Setelah berhasil menenangkan diri, Randu akhirnya langsung bergegas menuju bangsal umum. Ia perlu segera menemui Ayu dan meminta maaf padanya, sebelum masalah bertambah pelik. Ayu harus mendengarkan penjelasannnya.
Selain itu, ia juga perlu melihat kondisi sang kekasih secara langsung. Perasaan khawatir itu kembali timbul, saat teringat kondisi Ayu yang sempat drop sampai memerlukan tranfusi darah.

Astaga, calon tunangan macam apa dirinya ini?

"Mau ngapain, Ran?"

Randu langsung menoleh. "Mbak Ajeng?" desisnya panik.

Dengan susah payah, ia menelan salivanya. Perasaannya tidak enak. Ekspresi wajah Ajeng benar-benar sedang tidak bersahabat.

"Mau ngapain?" ulang Ajeng sambil menyilangkan kedua lengannya di depan dada.

"Jenguk Ayu."

"Ayu lagi istirahat. Nggak bisa diganggu. Mending lo pergi, urusin mantan lo itu. Di sini Ayu udah ada keluarga yang jaga kan? Nggak perlu kehadiran lo di sini. Mending lo balik ke mantan lo itu, dia nggak ada yang nemenin kan?"

Mampus. Ia sedang disindir terang-terangan kalau begini ceritanya.

"Mbak, jangan gitu dong. Aku ngaku salah. Tapi sumpah demi--"

"Nggak usah bawa-bawa Tuhan. Gue nggak peduli sama urusan lo. Lo nggak usah sok akrab sama gue, ngerti! Kita nggak jadi ada hubungan keluarga. Gue nggak sudi ngebiarin adik paling berharga yang gue milikin lo sakitin begini. Pergi lo!" usir Ajeng judes, "Ayu nggak butuh cowok gagal move on kayak lo."

Randu menggeleng tegas. "Jeng, plis, bantuin gue. Gue sayang sama adek lo, lo harus bantuin gue biar bisa baikan sama dia," pintanya dengan nada memelas.

Ajeng mendengus tidak percaya. "Lo bahkan langsung menanggalkan embel-embel Mbak saat manggil gue? Sekarang lo jujur sama gue, lo sebenernya emang nggak pernah serius kan sama adek gue kan dari awal?"

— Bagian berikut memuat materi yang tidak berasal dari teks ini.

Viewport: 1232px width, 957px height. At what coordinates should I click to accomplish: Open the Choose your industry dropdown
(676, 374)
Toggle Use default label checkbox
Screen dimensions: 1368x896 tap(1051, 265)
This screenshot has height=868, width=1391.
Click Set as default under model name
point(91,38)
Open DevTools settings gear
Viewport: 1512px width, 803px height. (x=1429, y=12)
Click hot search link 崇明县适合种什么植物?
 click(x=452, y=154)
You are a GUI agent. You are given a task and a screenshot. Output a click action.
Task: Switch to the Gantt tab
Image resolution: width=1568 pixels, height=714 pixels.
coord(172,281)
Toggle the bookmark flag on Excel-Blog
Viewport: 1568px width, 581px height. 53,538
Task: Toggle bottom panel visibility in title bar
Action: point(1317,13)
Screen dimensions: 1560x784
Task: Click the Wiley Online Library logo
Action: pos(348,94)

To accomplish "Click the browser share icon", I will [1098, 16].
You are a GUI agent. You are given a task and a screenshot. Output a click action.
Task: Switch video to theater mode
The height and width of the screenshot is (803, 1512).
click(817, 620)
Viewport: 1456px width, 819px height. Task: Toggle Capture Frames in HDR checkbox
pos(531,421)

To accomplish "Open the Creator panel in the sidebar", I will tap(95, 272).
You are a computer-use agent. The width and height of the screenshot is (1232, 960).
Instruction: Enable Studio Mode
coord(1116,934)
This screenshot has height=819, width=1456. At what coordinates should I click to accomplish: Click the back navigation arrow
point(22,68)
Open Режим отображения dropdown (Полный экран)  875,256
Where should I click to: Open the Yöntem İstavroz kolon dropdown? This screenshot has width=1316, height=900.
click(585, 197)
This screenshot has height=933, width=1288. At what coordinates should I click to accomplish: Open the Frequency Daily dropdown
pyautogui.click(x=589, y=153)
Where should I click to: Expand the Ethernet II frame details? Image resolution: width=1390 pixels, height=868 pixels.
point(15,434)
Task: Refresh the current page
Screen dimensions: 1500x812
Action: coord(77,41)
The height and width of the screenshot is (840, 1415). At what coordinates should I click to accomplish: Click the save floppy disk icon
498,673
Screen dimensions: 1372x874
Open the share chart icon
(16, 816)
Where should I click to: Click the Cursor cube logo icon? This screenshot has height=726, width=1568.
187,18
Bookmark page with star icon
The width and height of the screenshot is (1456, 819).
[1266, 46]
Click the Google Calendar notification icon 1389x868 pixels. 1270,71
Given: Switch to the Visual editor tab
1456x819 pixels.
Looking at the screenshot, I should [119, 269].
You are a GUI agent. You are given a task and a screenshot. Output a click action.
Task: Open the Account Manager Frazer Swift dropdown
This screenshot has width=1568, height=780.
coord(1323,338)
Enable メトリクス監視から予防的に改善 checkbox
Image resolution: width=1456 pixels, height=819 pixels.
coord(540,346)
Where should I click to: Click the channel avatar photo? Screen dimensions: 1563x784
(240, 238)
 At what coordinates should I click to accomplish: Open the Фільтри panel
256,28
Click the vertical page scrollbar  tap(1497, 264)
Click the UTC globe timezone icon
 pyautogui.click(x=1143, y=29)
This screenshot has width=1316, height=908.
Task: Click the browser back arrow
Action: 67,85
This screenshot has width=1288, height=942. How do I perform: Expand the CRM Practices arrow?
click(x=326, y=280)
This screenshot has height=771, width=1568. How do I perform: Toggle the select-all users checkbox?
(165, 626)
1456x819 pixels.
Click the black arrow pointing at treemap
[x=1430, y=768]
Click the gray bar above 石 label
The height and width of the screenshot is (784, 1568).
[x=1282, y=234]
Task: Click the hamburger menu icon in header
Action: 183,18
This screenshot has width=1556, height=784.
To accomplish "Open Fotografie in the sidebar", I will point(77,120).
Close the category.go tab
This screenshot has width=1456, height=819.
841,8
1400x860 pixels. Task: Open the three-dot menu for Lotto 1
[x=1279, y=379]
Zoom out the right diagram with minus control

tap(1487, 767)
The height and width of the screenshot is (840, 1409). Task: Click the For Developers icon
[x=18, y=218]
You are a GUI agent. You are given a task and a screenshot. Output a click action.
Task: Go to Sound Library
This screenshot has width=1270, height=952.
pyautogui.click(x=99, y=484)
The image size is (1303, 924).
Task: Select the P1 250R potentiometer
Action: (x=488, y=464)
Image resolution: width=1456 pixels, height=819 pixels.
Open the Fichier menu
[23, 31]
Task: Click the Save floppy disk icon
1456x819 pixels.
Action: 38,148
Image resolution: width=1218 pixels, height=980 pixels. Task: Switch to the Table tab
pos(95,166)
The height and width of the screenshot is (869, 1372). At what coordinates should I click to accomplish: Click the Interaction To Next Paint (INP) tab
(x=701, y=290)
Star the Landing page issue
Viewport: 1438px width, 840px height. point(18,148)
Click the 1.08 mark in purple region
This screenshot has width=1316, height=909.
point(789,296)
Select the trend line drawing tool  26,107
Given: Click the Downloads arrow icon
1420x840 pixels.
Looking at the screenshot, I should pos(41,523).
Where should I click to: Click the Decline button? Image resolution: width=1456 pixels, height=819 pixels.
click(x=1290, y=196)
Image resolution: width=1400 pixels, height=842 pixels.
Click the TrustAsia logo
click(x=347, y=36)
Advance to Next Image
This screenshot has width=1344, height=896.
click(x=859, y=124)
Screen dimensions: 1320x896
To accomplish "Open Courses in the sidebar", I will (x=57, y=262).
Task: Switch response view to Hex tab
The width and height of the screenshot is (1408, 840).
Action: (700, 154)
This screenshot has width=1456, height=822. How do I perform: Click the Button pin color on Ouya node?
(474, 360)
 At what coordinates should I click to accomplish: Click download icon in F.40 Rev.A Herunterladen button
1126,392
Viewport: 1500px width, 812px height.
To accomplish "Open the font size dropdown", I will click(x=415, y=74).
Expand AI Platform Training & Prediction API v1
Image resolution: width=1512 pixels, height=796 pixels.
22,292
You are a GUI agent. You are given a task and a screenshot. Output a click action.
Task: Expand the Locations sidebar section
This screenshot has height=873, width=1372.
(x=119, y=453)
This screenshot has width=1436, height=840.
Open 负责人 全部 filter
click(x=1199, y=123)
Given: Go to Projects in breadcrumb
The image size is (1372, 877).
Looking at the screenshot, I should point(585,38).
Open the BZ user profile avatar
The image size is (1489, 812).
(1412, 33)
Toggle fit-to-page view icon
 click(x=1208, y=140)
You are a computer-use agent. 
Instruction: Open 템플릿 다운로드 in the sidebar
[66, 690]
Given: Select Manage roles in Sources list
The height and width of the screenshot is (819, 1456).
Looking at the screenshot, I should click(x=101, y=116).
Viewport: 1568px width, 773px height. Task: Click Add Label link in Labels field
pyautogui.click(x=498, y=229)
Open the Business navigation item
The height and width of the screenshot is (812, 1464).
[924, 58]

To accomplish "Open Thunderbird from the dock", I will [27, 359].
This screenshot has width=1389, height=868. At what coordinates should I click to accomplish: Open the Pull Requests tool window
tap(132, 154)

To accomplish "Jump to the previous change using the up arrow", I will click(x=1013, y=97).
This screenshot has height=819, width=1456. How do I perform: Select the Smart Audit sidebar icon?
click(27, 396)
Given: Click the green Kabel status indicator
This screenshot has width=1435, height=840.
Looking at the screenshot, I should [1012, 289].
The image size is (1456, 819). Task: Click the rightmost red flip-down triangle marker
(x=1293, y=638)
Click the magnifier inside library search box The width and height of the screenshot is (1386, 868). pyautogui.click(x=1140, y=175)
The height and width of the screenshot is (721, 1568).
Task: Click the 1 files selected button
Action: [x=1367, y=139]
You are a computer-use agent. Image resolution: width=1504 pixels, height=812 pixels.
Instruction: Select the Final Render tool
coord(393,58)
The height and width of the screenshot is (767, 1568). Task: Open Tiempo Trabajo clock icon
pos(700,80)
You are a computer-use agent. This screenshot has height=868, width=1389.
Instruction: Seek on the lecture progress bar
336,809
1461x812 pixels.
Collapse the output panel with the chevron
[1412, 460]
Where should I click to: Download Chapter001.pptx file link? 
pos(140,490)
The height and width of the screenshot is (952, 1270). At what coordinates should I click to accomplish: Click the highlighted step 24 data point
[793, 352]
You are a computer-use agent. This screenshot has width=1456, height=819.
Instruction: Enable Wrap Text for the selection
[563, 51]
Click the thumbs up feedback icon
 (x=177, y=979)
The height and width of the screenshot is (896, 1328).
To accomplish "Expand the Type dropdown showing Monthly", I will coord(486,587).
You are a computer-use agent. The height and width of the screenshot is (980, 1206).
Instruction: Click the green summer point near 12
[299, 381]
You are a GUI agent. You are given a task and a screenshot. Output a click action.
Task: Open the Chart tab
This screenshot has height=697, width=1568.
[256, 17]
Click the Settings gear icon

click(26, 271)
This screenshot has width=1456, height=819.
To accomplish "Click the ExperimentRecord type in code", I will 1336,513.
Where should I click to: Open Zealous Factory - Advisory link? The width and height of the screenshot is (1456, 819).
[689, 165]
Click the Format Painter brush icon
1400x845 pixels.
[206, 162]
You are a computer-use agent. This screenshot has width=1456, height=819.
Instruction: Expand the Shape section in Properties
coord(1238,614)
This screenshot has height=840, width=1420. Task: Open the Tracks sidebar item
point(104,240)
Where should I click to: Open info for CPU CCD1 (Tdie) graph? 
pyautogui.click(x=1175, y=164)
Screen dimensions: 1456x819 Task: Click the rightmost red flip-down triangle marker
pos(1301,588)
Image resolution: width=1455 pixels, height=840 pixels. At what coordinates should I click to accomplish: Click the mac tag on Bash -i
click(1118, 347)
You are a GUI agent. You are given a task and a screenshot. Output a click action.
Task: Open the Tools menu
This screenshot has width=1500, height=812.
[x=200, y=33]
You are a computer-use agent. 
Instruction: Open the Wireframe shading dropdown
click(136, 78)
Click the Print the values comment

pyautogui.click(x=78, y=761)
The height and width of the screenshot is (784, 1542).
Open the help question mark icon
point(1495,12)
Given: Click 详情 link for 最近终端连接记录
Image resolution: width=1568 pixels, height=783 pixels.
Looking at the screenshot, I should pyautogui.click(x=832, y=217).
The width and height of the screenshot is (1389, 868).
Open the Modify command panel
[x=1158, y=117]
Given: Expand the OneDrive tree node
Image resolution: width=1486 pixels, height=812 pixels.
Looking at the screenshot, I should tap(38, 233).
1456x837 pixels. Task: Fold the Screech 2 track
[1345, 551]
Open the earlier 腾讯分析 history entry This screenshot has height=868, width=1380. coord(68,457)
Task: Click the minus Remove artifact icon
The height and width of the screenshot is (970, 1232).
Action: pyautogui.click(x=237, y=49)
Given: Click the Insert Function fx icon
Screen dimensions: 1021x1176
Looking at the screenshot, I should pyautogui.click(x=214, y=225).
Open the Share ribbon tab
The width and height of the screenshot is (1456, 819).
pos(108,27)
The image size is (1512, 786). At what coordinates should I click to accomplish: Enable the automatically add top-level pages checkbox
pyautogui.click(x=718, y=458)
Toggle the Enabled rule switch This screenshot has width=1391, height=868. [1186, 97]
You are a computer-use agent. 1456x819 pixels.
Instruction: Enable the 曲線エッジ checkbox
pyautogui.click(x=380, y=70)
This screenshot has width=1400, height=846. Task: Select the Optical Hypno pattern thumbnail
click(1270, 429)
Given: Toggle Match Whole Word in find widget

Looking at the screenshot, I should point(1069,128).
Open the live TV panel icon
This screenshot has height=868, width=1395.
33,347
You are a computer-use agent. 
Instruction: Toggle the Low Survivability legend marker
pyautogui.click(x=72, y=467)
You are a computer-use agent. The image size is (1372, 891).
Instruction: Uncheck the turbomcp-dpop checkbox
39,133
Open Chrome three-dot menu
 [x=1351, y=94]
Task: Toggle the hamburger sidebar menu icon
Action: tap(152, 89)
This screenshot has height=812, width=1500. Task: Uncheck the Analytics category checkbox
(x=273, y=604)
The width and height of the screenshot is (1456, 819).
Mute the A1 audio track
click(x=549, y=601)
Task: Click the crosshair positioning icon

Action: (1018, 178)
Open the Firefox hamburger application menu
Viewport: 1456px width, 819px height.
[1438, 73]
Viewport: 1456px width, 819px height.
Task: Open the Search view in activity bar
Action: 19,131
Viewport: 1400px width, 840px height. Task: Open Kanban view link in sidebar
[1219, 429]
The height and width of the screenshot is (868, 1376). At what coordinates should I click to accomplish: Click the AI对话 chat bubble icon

Randu melotot tidak terima. Loh, kenapa jadi begini? Batinnya frustasi. Bukannya Ajeng sendiri yang tadi meminta agar dirinya tidak sok akrab. Lantas kenapa perempuan ini kembali protes saat ia menanggalkan embel-embel Mbak saat memanggil perempuan ini. Sebenarnya, mereka ini seumuran, bahkan Randu lebih tua beberapa bulan dibanding Ajeng. Jadi, kalau Ajeng tidak ingin dirinya terkesan sok akrab, bukannya memang seharusnya ia menanggalkan panggilan Mbak?

"Loh--" Randu hendak memprotes tapi kalah cepat dengan Ajeng.

"Sorry, Ran, gue nggak bisa bantu lo," potong Ajeng tiba-tiba, "jujur, gue tahu, lo pasti punya alasan atas sikap lo kemarin. Tapi tetap aja, gue kecewa sama lo karena lo udah ngecewain Ayu. Lo harus tahu, Ayu sempat punya trauma sama pernikahan karena gue pernah gagal. Lalu di saat dia mulai berani melangkah ke jenjang yang lebih serius, lo kecewain dia. Bisa lo bayangin gimana perasaan Ayu saat ini?"